Most instances of fetal growth restriction are associated with placental insufficiency. Some specific changes have been observed in the brain of the growth-restricted infant, including altered cerebral haemodynamics, reduced grey matter volume24 and reduced total DNA in glial cells and neurons.25 This is also supported by animal studies showing reduced oxygen delivery to the brain and restricted growth of the forebrain and cerebellum.26,27 However, cerebral palsy following preterm birth may be associated with the immaturity of brain development itself.28

It is tempting to hypothesise that a prolonged period of reduced intrauterine nutrition will put the baby at increased risk of developing cerebral palsy. This notion would be consistent with evidence from magnetic resonance imaging studies, which suggests that approximately 75% of brain lesions associated with cerebral palsy occurs in the early or middle part of the third trimester.28,29 While early delivery may lead to neonatal and delayed complications associated with prematurity, including cerebral palsy, spontaneous preterm labour following intrauterine growth restriction could in many instances be a fetal adaptive response, an ‘escape’ from an unfavourable intrauterine environment.19 Our findings confirm the link between fetal growth restriction and preterm birth, but further work is needed to establish why some of these premature babies proceed to develop cerebral palsy while others do not. However, most instances of cerebral palsy occur after birth at term, as was the case in two-thirds of our study population, and a prolonged period of poor intrauterine nutrition leading to restricted growth status at birth appears to be associated with an increased risk of developing cerebral palsy.

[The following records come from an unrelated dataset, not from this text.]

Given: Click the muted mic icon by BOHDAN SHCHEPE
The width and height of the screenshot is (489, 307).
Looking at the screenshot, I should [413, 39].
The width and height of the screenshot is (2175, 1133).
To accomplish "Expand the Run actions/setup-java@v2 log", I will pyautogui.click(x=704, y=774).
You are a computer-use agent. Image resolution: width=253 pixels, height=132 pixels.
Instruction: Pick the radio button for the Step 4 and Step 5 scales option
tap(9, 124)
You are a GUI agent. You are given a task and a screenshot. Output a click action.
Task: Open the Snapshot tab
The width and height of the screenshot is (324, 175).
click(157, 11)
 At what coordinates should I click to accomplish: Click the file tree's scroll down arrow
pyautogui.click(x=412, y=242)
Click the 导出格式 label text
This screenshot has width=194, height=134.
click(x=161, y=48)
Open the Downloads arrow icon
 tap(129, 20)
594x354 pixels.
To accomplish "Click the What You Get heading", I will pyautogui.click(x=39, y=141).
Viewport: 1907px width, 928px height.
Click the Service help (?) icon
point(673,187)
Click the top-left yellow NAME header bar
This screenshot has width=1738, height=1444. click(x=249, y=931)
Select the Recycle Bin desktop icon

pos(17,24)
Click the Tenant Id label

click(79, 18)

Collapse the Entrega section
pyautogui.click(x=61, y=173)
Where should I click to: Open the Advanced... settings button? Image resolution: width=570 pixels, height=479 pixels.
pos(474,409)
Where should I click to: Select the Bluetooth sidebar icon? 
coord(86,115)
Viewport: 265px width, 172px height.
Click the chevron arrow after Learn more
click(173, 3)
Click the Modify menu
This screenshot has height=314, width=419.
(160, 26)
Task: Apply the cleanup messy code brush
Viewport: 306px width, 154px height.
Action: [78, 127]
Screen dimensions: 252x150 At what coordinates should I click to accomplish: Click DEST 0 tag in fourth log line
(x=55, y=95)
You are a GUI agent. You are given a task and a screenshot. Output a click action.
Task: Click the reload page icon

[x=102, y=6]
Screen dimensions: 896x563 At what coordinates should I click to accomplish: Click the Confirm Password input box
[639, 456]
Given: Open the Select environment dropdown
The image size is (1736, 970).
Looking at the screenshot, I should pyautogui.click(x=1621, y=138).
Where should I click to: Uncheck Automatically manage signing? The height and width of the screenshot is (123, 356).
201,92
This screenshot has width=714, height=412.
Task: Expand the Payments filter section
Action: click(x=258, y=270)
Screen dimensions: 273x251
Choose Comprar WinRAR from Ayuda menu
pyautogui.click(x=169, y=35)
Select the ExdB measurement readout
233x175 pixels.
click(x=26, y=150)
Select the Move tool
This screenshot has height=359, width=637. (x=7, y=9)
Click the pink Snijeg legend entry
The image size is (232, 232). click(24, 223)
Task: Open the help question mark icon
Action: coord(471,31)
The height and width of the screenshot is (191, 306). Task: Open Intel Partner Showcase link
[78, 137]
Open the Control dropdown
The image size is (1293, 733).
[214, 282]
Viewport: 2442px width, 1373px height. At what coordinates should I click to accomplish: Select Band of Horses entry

These findings are relevant for considerations of prospective clinical management and prevention. They put the onus on the clinical service to improve on the antenatal recognition of intrauterine growth restriction, to be able to better advise mothers if there is risk of adverse outcome for the baby, including an increased likelihood of developing cerebral palsy.

Contribution to authorship

B.J. and J.G. conceived and designed the study, analysed and interpreted the data, wrote the manuscript and made revisions. A.F. carried out statistical analysis and interpreted the results. K.A., G.H. and H.H. assisted with maintenance of cerebral palsy register, interpretation of results and revisions of manuscript.

Conflict of interest

None of the authors had a conflict of interest relating to this study.

Ethics approval

The study was approved by the Goteborg Ethics Committee.